L’ amore, per Lars von Trier, è sempre un qualcosa legato ad un sacrificio. Qualcosa di puro al di là di ogni sofferenza e privazione. L’ amore coincide con il donare tutto se stessi, anche a discapito della propria vita.
Ci sono sempre istanze masochistiche nei suoi film, ma forse la natura del vero amore è proprio questa. Soffrire per un bene più grande.
Il sadico invece è lui, Lars von Trier. Che condanna Bjork ad una interpretazione sofferta e atroce, che condanna il suo personaggio ad una fine ingiusta ma inevitabile per il compiersi del suo destino.
Selma (Bjork) lavora in una fabbrica. E’ una immigrata cecoslovacca ed ha un figlio di quasi tredici anni. Selma soffre di un grave problema alla vista e tra poco tempo la perderà del tutto.
Selma ha un grande dono che sarà la sua rovina e la sua salvezza.
Quello di poter sognare ad occhi aperti, quello di poter trasformare ogni rumore in una melodia e da questa melodia far nascere un musical di cui lei è la protagonista. Nei musical, come sappiamo, la vita scorre in maniera perfetta, tra geometrie visive, coreografie e bontà dei personaggi.
Nei suoi momenti più bui Selma cade come in una sorta di trance. E la sua mente crea le musiche che le permettono di evadere dalla realtà per rifugiarsi nel suo mondo fantastico.
In questo film il regista danese scava nelle radici profonde del cinema stesso. Ad un livello formale si riappropria del valore e dell’ importanza della colonna sonora che diventa, finalmente, elemento drammaturgico a tutti gli effetti. La musica nasce dai rumori degli ambienti nei quali Selma si trova. I rumori della fabbrica, quelli di una penna sul foglio, un treno che passa, i colpi cadenzati della sua ultima marcia. Un elemento reale della storia (il rumore) ci porta su un altro piano immaginativo, dove si dischiude la possibilità di una esitenza altra, onirica e piena di speranza.
Von Trier sfrutta le possibilià del suono per staccarsi dal reale e portarci in un nuovo mondo dove le cose vanno a ritmo di musica e tutti sanno cosa fare.
Il mondo del musical, insomma.
Stilisticamente infatti il regista alterna la macchina da presa a spalla per le riprese della vita di Selma con quella fissa per le riprese dei momenti del musical.
Ad un livello contenutisco, invece, von Trier si sofferma sul significato del cinema come strumento illusorio, capace di creare finzioni all’ interno delle quali lo spettatore può perdersi.

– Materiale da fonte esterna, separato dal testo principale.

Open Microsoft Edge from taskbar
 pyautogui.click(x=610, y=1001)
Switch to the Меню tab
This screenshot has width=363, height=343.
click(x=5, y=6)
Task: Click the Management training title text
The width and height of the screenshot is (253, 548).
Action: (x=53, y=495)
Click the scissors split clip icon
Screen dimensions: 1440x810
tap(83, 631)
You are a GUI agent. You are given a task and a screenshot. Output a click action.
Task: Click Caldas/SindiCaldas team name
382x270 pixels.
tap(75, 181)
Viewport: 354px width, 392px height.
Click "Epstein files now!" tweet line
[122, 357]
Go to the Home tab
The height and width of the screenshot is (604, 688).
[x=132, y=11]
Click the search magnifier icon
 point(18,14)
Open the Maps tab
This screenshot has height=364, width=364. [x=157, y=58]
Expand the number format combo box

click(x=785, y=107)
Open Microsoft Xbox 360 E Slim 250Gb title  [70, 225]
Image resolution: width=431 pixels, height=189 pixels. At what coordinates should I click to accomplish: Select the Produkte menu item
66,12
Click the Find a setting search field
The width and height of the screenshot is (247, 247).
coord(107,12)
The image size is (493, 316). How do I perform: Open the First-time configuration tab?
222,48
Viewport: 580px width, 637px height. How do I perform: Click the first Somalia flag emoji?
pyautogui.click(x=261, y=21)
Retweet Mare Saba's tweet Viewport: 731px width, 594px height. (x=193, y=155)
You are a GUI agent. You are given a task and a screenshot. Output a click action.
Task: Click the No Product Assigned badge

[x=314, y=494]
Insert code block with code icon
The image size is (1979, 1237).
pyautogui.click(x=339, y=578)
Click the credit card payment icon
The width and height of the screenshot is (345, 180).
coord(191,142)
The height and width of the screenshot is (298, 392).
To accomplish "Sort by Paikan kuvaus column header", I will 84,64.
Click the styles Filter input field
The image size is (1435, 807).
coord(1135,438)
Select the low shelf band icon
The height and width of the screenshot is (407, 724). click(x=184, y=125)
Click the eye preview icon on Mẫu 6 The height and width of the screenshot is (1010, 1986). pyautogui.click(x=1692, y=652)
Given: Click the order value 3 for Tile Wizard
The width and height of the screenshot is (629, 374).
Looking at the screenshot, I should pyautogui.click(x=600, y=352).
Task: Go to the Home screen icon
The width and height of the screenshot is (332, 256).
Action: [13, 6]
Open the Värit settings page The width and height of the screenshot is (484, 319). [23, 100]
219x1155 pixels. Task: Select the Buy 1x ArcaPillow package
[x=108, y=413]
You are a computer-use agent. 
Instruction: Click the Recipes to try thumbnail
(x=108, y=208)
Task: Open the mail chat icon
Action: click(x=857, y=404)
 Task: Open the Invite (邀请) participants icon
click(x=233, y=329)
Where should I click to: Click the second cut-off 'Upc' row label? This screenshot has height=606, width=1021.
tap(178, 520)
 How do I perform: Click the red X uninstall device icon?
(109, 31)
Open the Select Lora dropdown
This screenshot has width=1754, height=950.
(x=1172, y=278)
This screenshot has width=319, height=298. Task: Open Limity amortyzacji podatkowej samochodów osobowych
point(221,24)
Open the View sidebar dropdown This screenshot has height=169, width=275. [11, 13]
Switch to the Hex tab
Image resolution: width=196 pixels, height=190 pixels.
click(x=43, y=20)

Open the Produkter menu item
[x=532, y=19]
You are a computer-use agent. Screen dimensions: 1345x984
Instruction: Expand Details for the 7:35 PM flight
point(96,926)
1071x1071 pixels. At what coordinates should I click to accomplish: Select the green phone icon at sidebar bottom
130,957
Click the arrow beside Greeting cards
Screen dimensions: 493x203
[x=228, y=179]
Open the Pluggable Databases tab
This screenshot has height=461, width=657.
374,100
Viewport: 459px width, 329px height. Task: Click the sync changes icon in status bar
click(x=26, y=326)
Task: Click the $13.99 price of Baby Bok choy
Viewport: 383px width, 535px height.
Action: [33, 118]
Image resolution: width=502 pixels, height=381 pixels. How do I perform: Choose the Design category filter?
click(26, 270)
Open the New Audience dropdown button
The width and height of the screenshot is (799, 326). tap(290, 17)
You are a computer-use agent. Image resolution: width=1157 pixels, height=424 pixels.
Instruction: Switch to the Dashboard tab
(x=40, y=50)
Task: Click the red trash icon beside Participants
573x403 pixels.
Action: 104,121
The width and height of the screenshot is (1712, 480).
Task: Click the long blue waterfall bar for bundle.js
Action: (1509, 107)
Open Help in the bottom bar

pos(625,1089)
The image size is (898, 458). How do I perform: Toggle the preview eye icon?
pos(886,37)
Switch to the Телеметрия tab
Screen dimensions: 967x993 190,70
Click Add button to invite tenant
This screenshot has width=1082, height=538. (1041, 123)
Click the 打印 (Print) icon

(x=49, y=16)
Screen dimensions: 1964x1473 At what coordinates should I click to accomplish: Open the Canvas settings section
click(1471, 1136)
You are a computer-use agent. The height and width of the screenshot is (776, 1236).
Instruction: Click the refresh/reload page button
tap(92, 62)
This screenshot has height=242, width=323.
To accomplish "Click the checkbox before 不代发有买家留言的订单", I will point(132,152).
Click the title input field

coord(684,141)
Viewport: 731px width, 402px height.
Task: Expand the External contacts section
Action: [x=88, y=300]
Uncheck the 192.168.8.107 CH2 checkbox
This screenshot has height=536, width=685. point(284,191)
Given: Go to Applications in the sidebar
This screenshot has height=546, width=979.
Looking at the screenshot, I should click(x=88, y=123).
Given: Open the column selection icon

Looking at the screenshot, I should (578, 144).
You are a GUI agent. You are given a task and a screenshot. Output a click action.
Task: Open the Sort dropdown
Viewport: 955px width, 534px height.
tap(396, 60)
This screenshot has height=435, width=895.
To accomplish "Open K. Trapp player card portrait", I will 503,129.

La fine del film è atroce. Ma come sempre è innegabile l’ estrema moralità che contraddistingue le opere di questo regista. Il film non avrebbe potuto finire che in questo modo.
Dove alla cattiveria della vita e alle sue ingiustizie si contrappone il cinema con i suoi mondi favolistici e illusori.
Il cinema di von Trier naturalmente cerca di smascherare l’ artifico e attraverso le regole del Dogma cerca anche di riportarlo ad una purezza originaria.
Opera complessa e comprensibile allo stesso tempo.
Amara riflessione sull’ amore, la vita e le nostre illusioni.
Sguardo impassibile e rigidità morale per uno degli autori più importanti dei nostri anni.